Find the line that contains "Toggle miniplayer mode on the video" in the entries below. Write out that line and all that follow it, unchanged and alone.
───── Material provided ─────
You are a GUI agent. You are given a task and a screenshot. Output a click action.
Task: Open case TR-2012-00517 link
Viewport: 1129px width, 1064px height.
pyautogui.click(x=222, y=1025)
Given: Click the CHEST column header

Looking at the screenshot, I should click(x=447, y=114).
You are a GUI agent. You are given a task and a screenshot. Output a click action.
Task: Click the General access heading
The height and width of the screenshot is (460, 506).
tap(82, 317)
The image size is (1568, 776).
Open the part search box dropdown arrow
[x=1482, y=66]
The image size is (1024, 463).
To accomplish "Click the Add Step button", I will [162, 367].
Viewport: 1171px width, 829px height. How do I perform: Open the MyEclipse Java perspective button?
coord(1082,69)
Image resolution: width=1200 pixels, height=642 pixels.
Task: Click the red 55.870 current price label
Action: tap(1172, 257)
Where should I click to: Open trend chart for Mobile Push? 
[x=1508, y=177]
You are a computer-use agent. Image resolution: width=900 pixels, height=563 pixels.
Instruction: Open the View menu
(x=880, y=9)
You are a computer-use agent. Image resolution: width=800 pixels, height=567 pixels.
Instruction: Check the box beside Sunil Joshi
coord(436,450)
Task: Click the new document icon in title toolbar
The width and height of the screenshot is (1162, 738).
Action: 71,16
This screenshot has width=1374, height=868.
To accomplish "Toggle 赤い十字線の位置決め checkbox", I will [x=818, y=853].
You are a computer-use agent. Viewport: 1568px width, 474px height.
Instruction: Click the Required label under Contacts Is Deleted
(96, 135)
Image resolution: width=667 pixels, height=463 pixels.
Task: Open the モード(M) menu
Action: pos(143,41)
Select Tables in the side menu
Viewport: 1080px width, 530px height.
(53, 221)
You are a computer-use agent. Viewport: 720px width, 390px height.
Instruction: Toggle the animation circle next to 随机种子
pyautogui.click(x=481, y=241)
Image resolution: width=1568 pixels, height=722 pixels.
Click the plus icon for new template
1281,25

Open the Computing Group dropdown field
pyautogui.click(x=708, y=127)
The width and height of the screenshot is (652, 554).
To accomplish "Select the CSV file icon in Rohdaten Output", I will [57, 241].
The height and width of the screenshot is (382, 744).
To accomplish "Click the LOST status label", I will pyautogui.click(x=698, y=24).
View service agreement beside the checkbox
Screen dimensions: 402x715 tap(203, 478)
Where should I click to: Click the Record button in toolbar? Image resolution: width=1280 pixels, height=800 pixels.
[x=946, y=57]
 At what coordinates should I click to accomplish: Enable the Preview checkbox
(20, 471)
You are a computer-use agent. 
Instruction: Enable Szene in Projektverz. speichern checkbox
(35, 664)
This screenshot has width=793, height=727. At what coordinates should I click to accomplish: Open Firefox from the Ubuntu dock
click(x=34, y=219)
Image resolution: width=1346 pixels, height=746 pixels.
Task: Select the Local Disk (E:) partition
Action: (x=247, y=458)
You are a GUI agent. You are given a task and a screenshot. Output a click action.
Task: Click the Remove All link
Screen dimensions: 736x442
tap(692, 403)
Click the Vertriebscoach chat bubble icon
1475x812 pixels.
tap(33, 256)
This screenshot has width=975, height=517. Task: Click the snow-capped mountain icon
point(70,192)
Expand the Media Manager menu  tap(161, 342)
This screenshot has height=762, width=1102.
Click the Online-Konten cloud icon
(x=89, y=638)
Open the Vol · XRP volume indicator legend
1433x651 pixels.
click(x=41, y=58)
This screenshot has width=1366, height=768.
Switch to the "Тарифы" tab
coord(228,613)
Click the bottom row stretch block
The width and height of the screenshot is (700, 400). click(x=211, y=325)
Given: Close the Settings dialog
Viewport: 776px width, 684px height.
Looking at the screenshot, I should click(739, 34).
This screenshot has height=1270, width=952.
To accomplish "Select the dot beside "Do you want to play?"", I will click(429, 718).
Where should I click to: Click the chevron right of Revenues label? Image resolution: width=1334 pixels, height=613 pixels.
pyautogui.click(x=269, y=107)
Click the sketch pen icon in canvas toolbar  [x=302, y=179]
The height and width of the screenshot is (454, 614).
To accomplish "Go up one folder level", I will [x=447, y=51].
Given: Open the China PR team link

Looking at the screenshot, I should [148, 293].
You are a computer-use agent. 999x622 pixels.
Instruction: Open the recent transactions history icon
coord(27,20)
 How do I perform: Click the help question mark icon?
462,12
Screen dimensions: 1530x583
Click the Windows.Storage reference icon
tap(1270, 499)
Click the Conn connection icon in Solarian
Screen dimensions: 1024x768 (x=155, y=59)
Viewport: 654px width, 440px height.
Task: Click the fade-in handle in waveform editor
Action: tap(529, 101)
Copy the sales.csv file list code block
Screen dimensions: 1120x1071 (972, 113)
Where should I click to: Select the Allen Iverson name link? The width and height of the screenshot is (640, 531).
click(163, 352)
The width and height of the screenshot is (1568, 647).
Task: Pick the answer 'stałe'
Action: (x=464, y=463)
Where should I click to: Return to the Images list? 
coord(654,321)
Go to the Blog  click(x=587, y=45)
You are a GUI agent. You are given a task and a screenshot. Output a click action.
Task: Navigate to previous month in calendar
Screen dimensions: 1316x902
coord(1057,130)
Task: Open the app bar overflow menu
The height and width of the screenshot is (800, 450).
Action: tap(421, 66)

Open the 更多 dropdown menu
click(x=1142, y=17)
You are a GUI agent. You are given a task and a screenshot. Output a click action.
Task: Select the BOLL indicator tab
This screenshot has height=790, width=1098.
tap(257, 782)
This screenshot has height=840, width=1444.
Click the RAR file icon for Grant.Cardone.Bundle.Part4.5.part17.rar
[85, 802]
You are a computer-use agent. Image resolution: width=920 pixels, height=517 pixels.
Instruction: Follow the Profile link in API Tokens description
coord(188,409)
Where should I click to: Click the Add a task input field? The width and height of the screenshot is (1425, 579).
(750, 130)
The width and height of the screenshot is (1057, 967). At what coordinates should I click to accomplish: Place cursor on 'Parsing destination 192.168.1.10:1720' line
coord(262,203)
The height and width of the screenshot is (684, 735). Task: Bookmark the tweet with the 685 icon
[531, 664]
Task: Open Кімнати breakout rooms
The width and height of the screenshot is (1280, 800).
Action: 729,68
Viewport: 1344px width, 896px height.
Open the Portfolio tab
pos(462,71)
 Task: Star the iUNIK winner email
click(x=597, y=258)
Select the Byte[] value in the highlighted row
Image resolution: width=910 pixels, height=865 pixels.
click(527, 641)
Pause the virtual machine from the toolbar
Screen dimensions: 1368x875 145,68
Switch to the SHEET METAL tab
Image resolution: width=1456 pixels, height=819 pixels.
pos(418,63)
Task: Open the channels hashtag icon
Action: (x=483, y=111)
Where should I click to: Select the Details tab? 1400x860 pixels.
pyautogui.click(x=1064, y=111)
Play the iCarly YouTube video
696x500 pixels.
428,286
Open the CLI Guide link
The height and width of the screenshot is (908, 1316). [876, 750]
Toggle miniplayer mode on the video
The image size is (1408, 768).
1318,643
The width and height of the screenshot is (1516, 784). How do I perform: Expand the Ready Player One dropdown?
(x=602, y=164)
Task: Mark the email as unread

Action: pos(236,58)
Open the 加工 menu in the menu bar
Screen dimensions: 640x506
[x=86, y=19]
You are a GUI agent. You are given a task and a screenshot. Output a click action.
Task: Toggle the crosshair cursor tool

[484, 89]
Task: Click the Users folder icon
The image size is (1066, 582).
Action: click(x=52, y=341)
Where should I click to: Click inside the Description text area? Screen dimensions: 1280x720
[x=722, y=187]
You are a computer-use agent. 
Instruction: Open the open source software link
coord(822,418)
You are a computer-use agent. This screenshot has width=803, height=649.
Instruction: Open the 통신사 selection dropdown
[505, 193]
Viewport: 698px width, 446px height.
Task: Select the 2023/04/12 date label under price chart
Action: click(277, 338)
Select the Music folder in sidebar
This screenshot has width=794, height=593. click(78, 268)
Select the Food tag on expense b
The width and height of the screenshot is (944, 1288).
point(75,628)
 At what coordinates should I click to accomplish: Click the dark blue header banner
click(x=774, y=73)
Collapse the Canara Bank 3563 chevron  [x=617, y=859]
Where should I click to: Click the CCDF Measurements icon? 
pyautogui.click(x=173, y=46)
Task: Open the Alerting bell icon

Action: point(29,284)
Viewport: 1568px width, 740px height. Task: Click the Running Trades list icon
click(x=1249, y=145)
─────
= Exercise output =
Toggle miniplayer mode on the video
The image size is (1408, 768).
1318,643
The width and height of the screenshot is (1516, 784). How do I perform: Expand the Ready Player One dropdown?
(x=602, y=164)
Task: Mark the email as unread

Action: pos(236,58)
Open the 加工 menu in the menu bar
Screen dimensions: 640x506
[x=86, y=19]
You are a GUI agent. You are given a task and a screenshot. Output a click action.
Task: Toggle the crosshair cursor tool

[484, 89]
Task: Click the Users folder icon
The image size is (1066, 582).
Action: click(x=52, y=341)
Where should I click to: Click inside the Description text area? Screen dimensions: 1280x720
[x=722, y=187]
You are a computer-use agent. 
Instruction: Open the open source software link
coord(822,418)
You are a computer-use agent. This screenshot has width=803, height=649.
Instruction: Open the 통신사 selection dropdown
[505, 193]
Viewport: 698px width, 446px height.
Task: Select the 2023/04/12 date label under price chart
Action: click(277, 338)
Select the Music folder in sidebar
This screenshot has width=794, height=593. click(78, 268)
Select the Food tag on expense b
The width and height of the screenshot is (944, 1288).
point(75,628)
 At what coordinates should I click to accomplish: Click the dark blue header banner
click(x=774, y=73)
Collapse the Canara Bank 3563 chevron  [x=617, y=859]
Where should I click to: Click the CCDF Measurements icon? 
pyautogui.click(x=173, y=46)
Task: Open the Alerting bell icon

Action: point(29,284)
Viewport: 1568px width, 740px height. Task: Click the Running Trades list icon
click(x=1249, y=145)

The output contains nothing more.